TEXT SHOWN:
[dpdk-dev] [PATCH v2 17/44] event/octeontx2: add octeontx2 SSO dual workslot mode

pbhagavatula at marvell.com pbhagavatula at marvell.com
Fri Jun 28 09:49:56 CEST 2019


From: Pavan Nikhilesh <pbhagavatula at marvell.com>

OcteonTx2 AP core SSO cache contains two entires each entry caches
state of an single GWS aka event port.
AP core requests events from SSO by using following sequence :
1. Write to SSOW_LF_GWS_OP_GET_WORK
2. Wait for SSO to complete scheduling by polling on SSOW_LF_GWS_TAG[63]
3. SSO notifies core by clearing SSOW_LF_GWS_TAG[63] and if work is
valid SSOW_LF_GWS_WQP is non-zero.
The above sequence uses only one in-core cache entry.

In dual workslot mode we try to use both the in-core cache entries by
triggering GET_WORK on a second workslot as soon as the above sequence
completes. This effectively hides the schedule latency of SSO if there
are enough events with unique flow_tags in-flight.
This mode reserves two SSO GWS lf's for each event port effectively
doubling single core performance.
Dual workslot mode is the default mode of operation in octeontx2.

Signed-off-by: Pavan Nikhilesh <pbhagavatula at marvell.com>
Signed-off-by: Jerin Jacob <jerinj at marvell.com>
---
 drivers/event/octeontx2/otx2_evdev.c       | 204 ++++++++++++++++++---
 drivers/event/octeontx2/otx2_evdev.h       |  17 ++
 drivers/event/octeontx2/otx2_evdev_irq.c   |   4 +-
 drivers/event/octeontx2/otx2_evdev_stats.h |  52 +++++-
 4 files changed, 242 insertions(+), 35 deletions(-)

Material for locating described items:
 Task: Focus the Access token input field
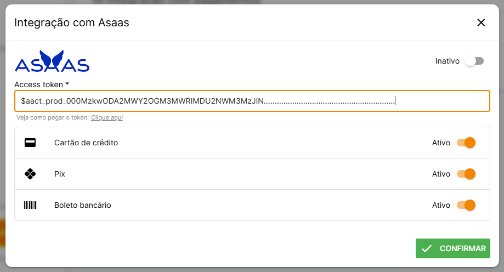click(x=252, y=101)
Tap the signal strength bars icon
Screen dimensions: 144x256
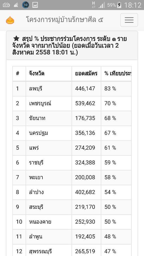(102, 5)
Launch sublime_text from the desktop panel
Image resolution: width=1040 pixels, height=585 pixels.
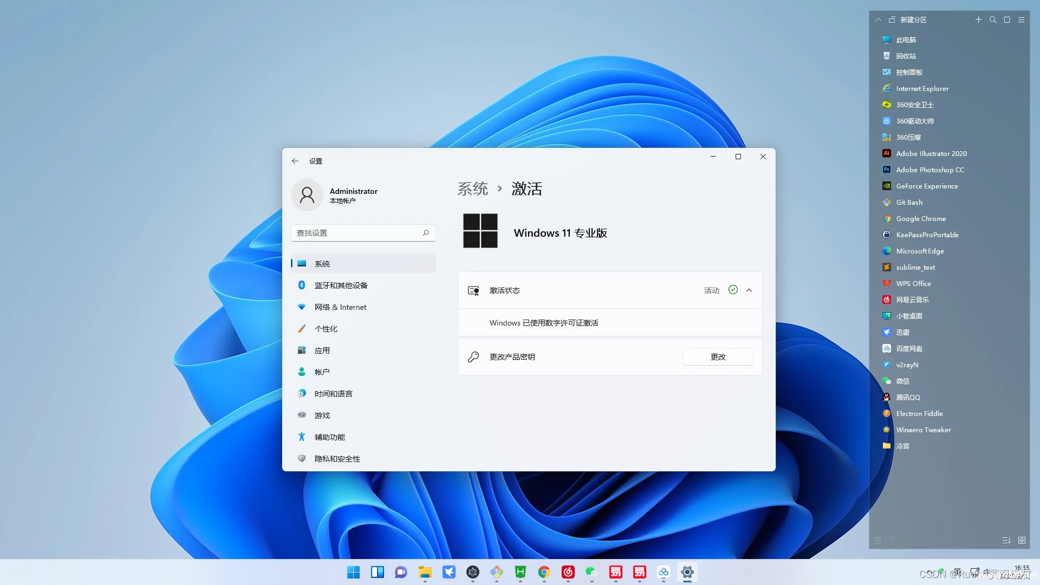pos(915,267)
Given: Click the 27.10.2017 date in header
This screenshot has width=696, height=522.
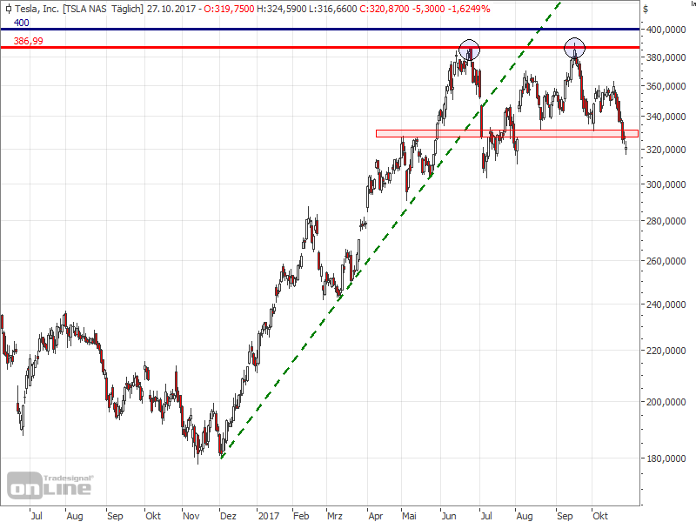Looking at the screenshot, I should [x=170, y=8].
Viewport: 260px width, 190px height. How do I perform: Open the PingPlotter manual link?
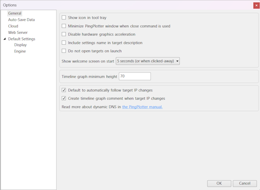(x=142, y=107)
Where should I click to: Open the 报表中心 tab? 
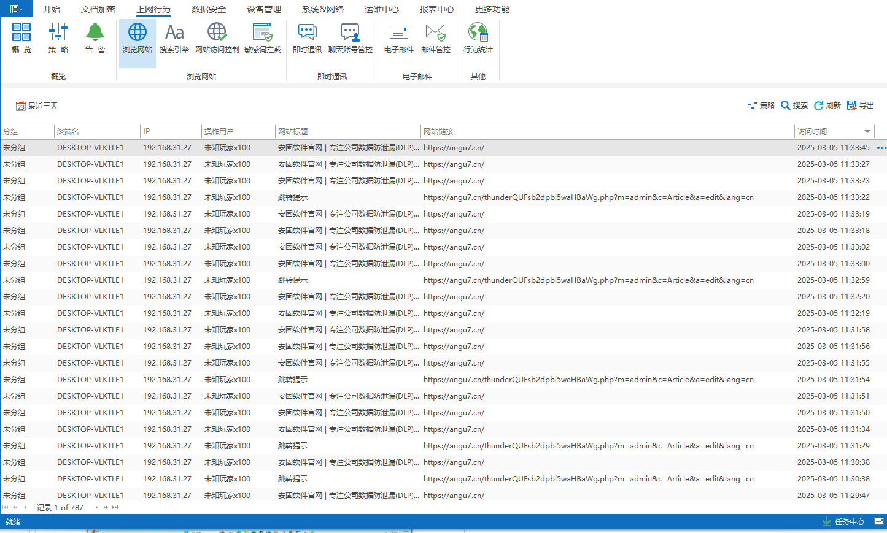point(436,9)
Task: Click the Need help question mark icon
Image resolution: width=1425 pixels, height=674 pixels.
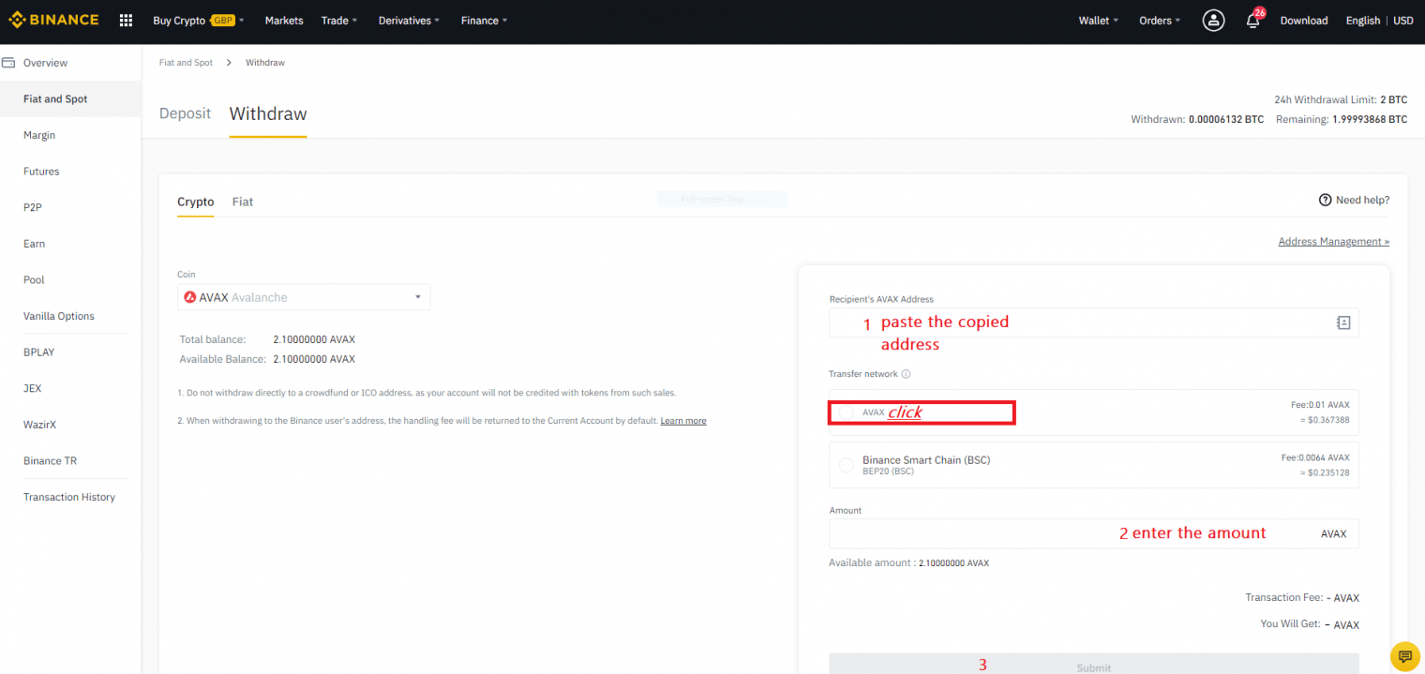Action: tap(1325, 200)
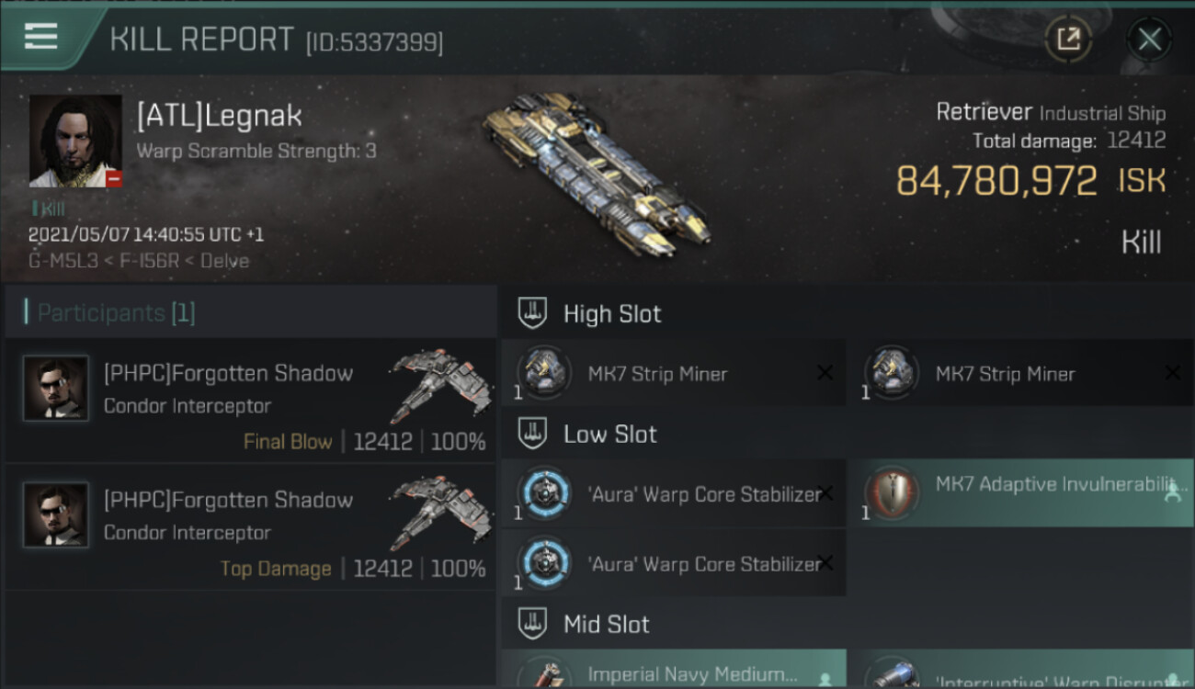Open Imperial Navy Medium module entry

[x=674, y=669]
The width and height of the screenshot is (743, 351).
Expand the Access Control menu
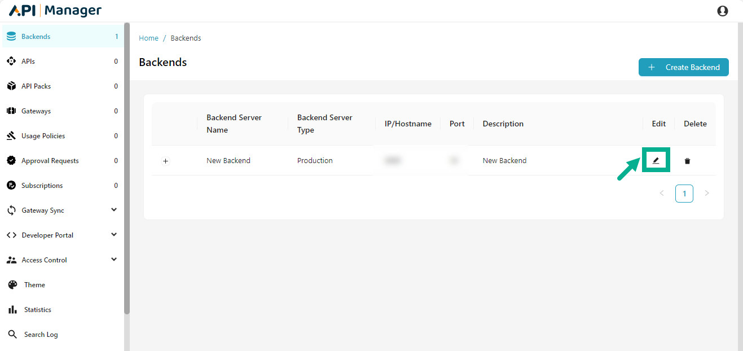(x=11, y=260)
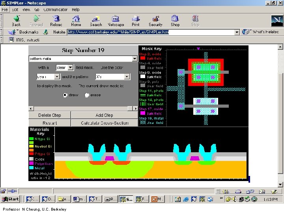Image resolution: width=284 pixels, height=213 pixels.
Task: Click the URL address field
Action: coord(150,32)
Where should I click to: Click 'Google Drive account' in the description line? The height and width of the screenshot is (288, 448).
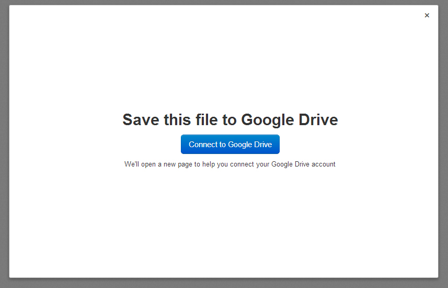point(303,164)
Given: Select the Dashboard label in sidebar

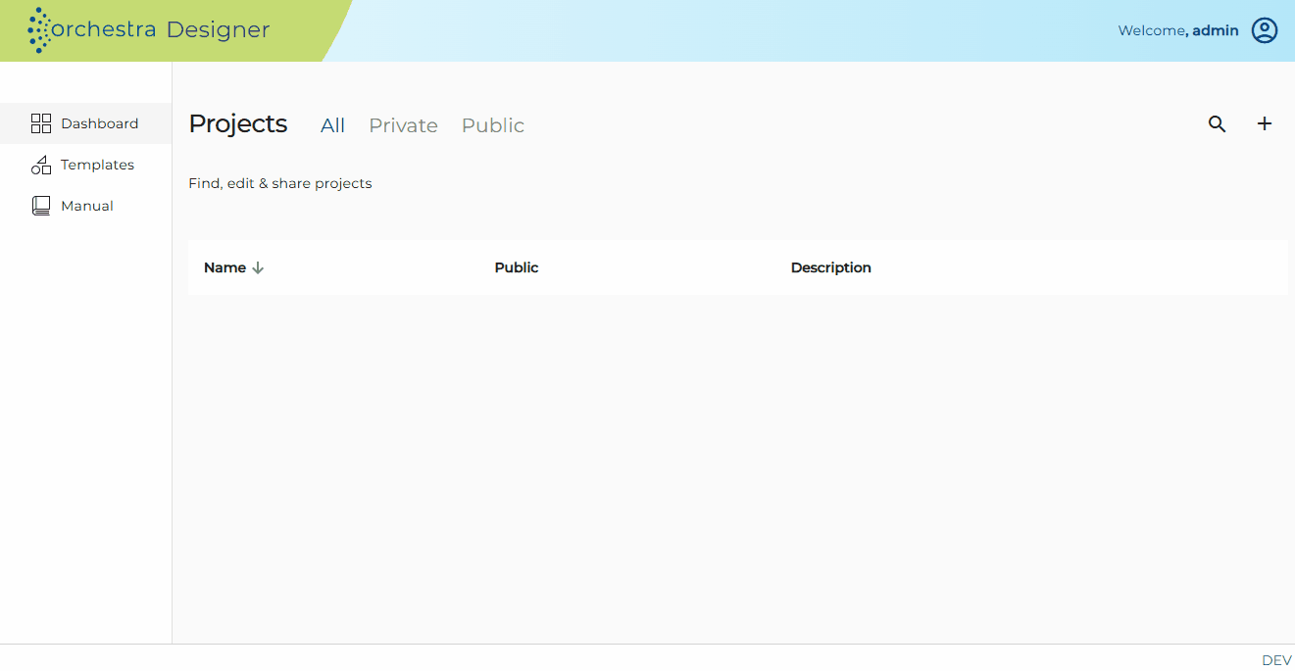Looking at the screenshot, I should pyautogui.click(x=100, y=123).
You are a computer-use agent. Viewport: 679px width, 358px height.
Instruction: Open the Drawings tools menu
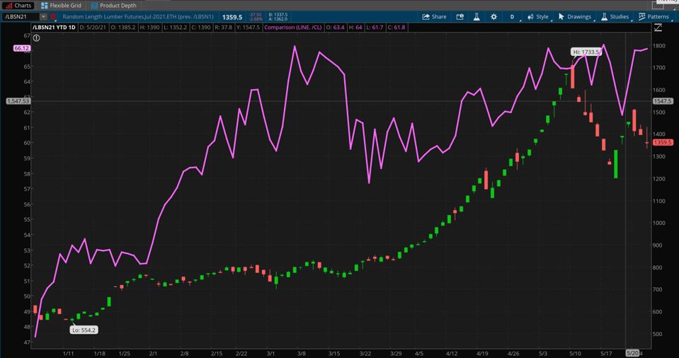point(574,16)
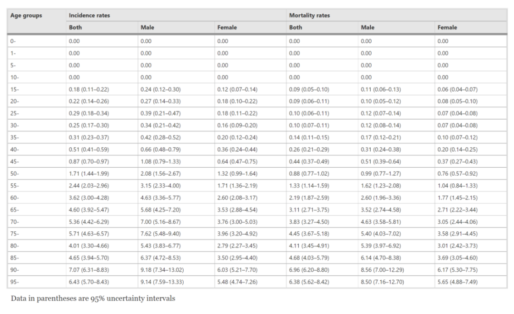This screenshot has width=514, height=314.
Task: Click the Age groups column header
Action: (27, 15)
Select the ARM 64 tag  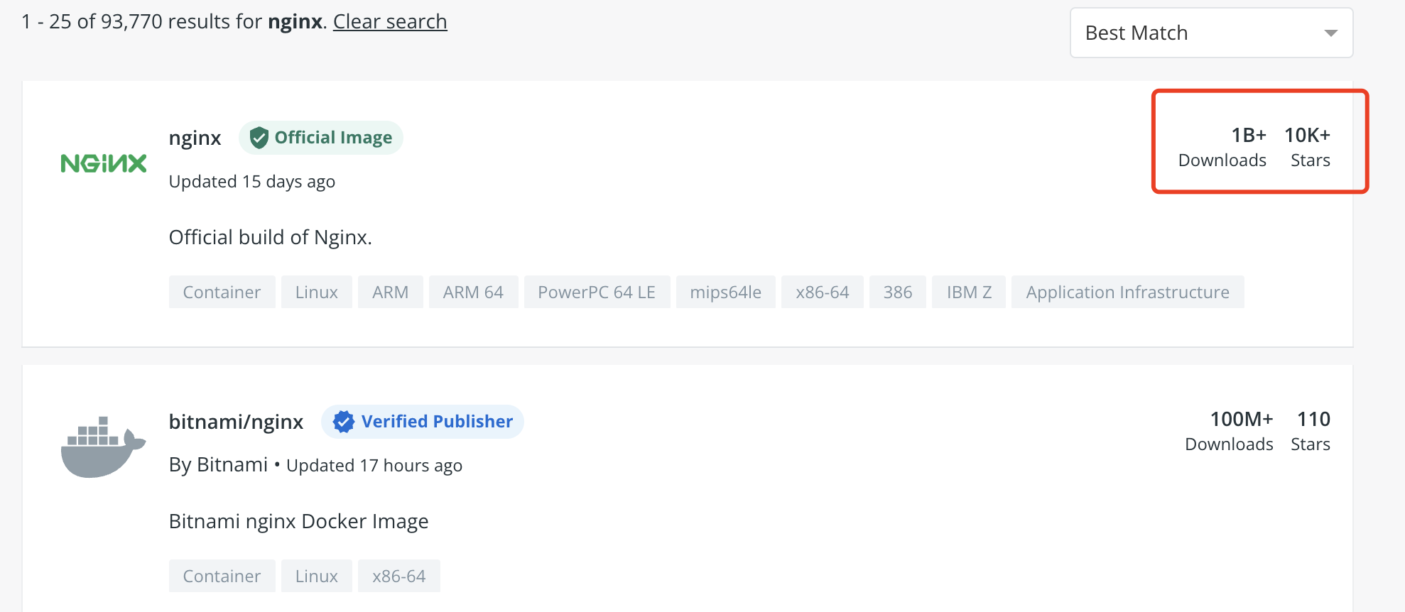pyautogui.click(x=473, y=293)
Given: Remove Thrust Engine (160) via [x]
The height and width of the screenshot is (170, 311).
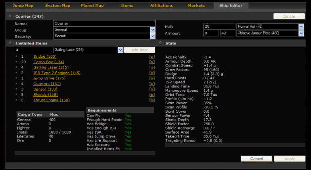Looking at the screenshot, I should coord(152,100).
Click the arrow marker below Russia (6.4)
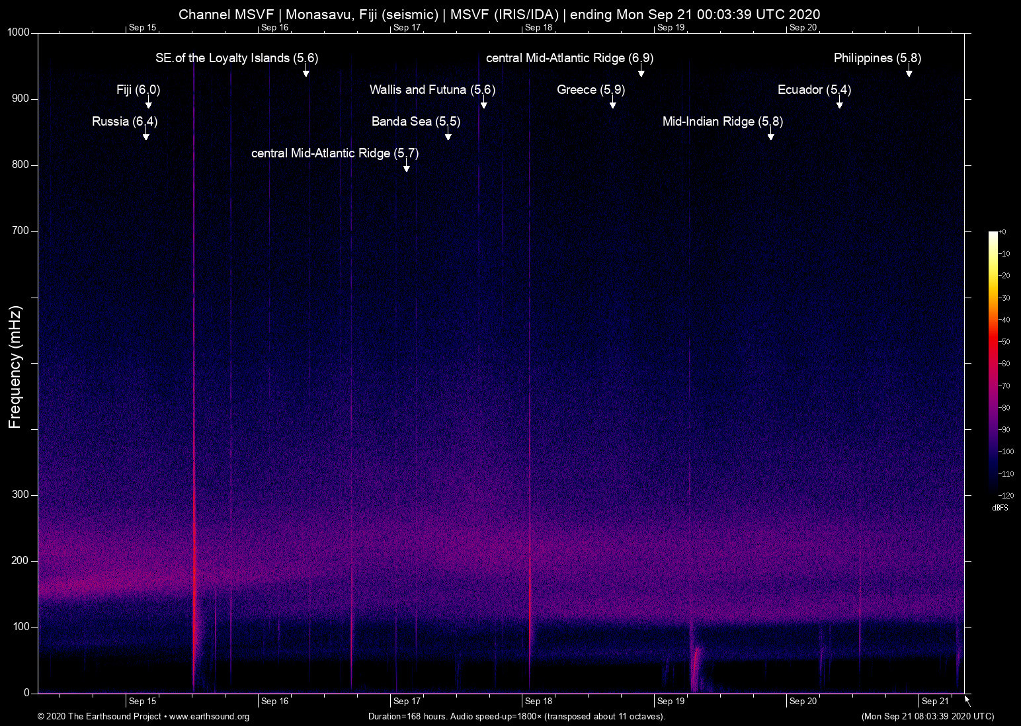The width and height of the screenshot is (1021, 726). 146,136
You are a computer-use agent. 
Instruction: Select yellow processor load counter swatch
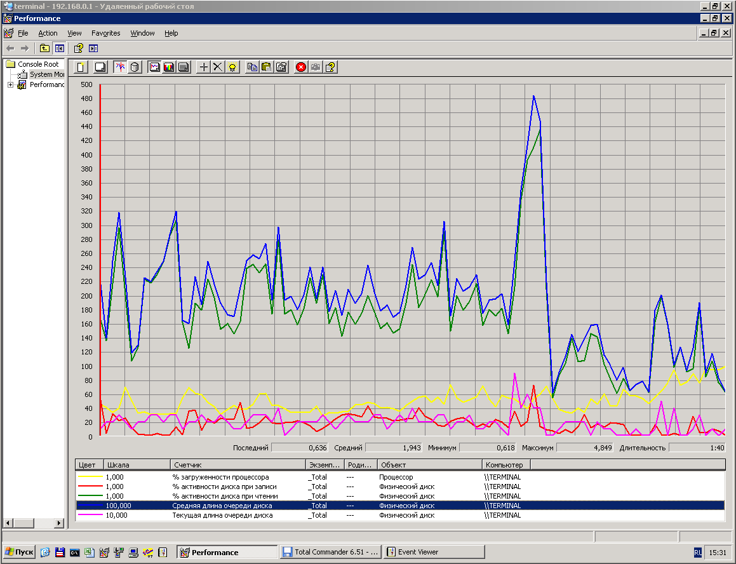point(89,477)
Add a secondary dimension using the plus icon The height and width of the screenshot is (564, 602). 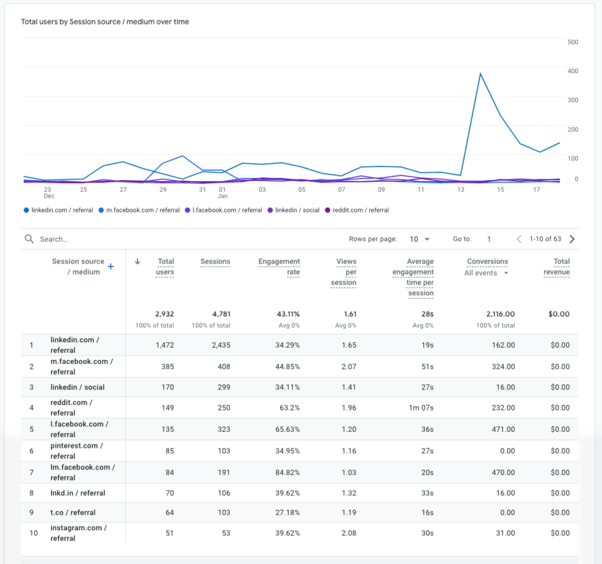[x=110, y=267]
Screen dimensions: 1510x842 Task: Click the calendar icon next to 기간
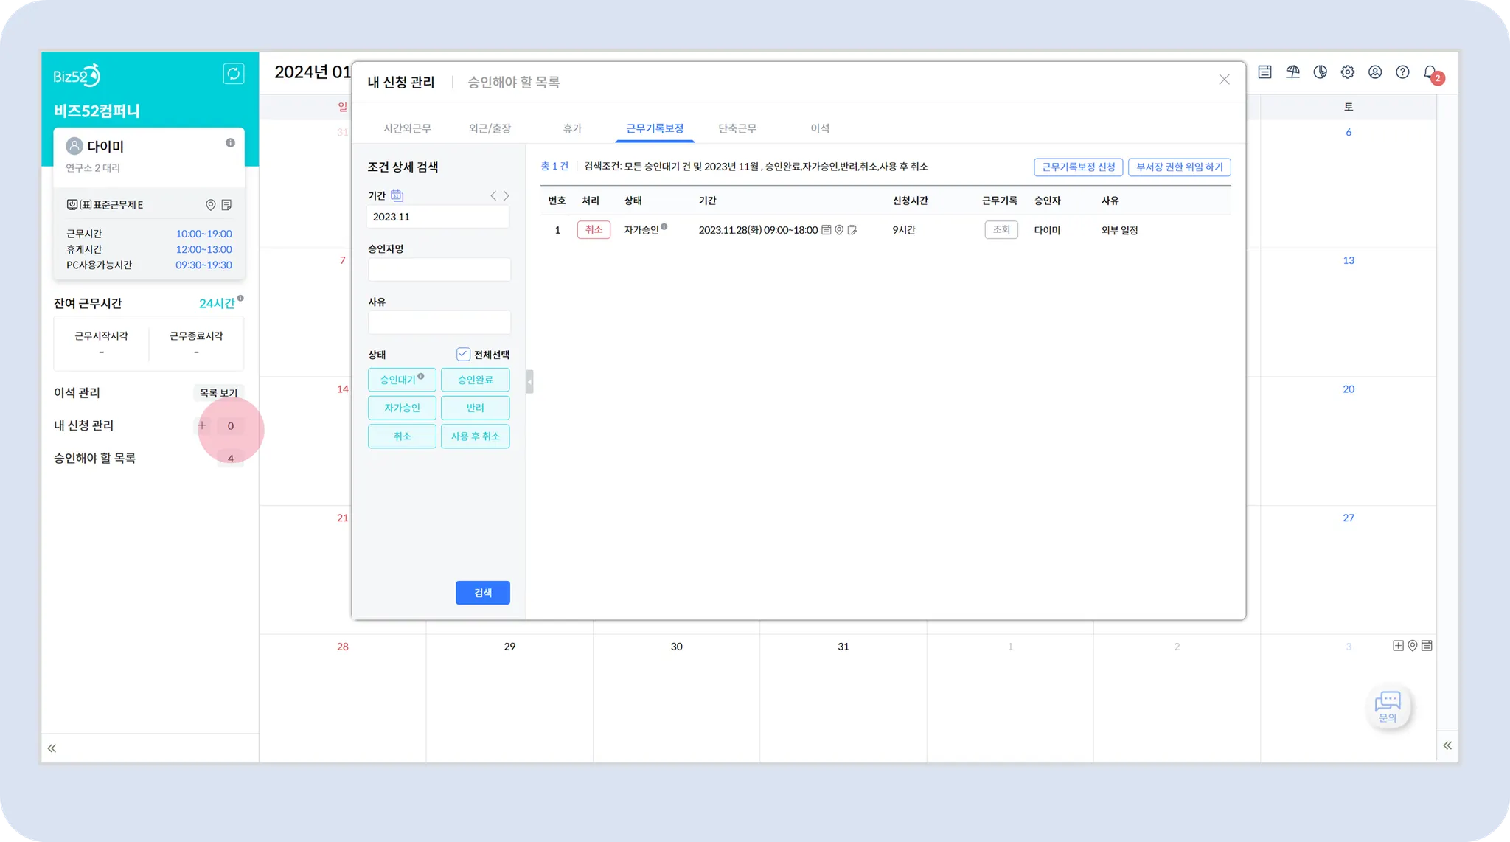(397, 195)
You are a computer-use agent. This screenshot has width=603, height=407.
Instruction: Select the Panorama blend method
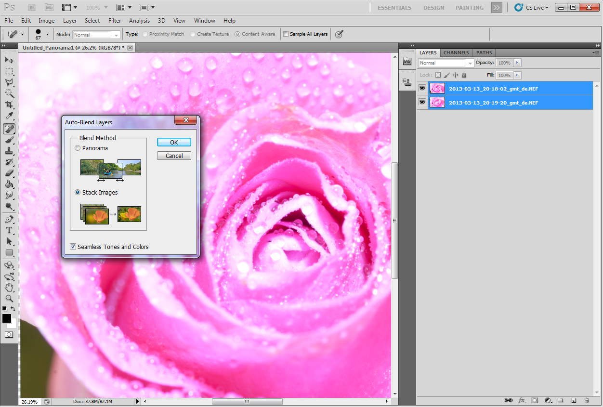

WRITTEN INSTRUCTION: Reproduce verbatim the part of the patch description that opens with the words containing "pbhagavatula at marvell.com pbhagavatula" and closes with "in-core cache entry.". Work from the patch description alone.

RESPONSE TO THIS TASK:
pbhagavatula at marvell.com pbhagavatula at marvell.com
Fri Jun 28 09:49:56 CEST 2019


From: Pavan Nikhilesh <pbhagavatula at marvell.com>

OcteonTx2 AP core SSO cache contains two entires each entry caches
state of an single GWS aka event port.
AP core requests events from SSO by using following sequence :
1. Write to SSOW_LF_GWS_OP_GET_WORK
2. Wait for SSO to complete scheduling by polling on SSOW_LF_GWS_TAG[63]
3. SSO notifies core by clearing SSOW_LF_GWS_TAG[63] and if work is
valid SSOW_LF_GWS_WQP is non-zero.
The above sequence uses only one in-core cache entry.